We followed the MS Learn documentation for pushing and installing the package through Helm on Azure Container Registry. For a comprehensive understanding, you can refer to the documentation. Here are the quick steps for installation:

After making all the necessary changes in the deployment folder on the source code, be on that directory to package the code. Log in to your registry to proceed further.

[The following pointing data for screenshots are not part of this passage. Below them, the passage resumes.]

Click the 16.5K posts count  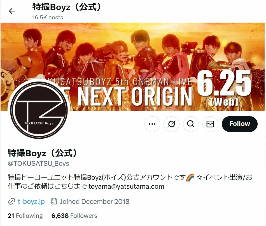(48, 17)
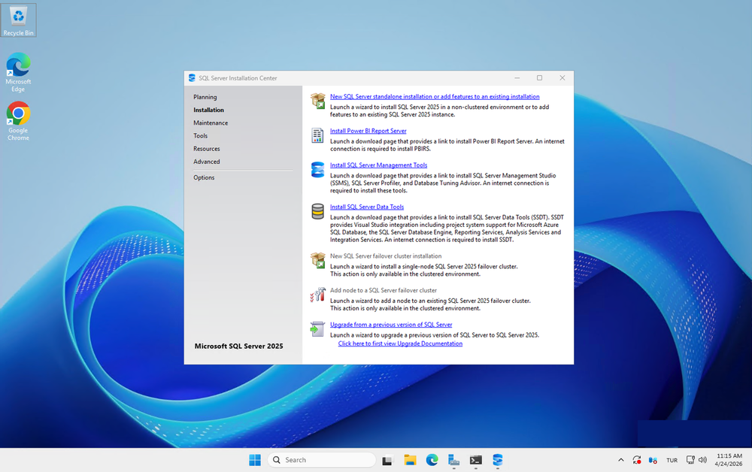The height and width of the screenshot is (472, 752).
Task: Click the view Upgrade Documentation link
Action: click(400, 343)
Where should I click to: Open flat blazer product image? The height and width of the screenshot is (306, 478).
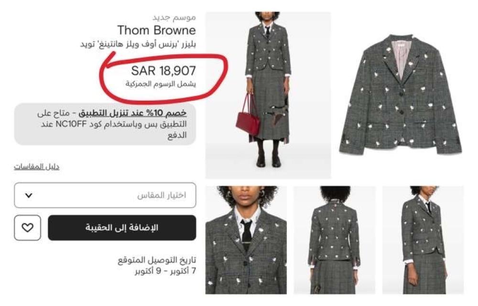pyautogui.click(x=401, y=95)
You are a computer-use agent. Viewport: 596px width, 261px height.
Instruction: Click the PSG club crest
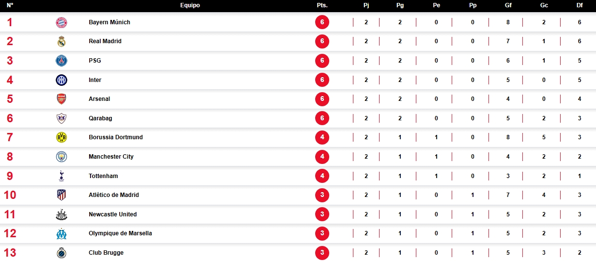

1. Package the Helm chart and login to your container registry:

helm package .
helm registry login <container-registry-url> --username $USER_NAME --password $PASSWORD

2. Push the Helm Chart to the Registry:

helm push dcgm-exporter-3.4.2.tgz oci://<container-registry-url>/helm

3. Verify that the package has been pushed to the registry on Azure portal.

4. Install the chart and verify the installation:

helm install dcgm-nvidia oci://<container-registry-url>/helm/dcgm-exporter -n gpu-resources
#Check the installation on your AKS cluster by running:
helm list -n gpu-resources
#Verify the DGCM Exporter:
Kubectl get po -n gpu-resources
Kubectl get ds -n gpu-resources

You can now check that the DGCM Exporter is running on the GPU nodes as a DaemonSet.

Exporting GPU Metrics and Configuring Azure Managed Grafana Dashboard

Once the DGCM Exporter DaemonSet is running across all GPU node pools, you need to export the GPU metrics generated by this workload to Azure Managed Prometheus. This is accomplished by deploying a PodMonitor resource. Follow these steps:

Deploy the PodMonitor: Apply the following YAML configuration to deploy the PodMonitor:

apiVersion: azmonitoring.coreos.com/v1
kind: PodMonitor
metadata:
  name: nvidia-dcgm-exporter
  labels:
    app.kubernetes.io/name: nvidia-dcgm-exporter
spec:
  selector:
    matchLabels:
      app.kubernetes.io/name: nvidia-dcgm-exporter
  podMetricsEndpoints:
  - port: metrics
    interval: 30s
  podTargetLabels:

2. Check if the PodMonitor is deployed and running by executing:

kubectl get podmonitor -n <namespace>

3. Verify Metrics export: Ensure that the metrics are being exported to Azure Managed Prometheus on the portal by navigating to the "Metrics" page on your Azure Monitor Workspace.

Create the DGCM Dashboard on Azure Managed Grafana

The GitHub repository for the DGCM Exporter includes a JSON file for the Grafana dashboard. Follow the MS Learn documentation to import this JSON into your Managed Grafana instance.

After importing the JSON, the dashboard displaying GPU metrics will be visible on Grafana.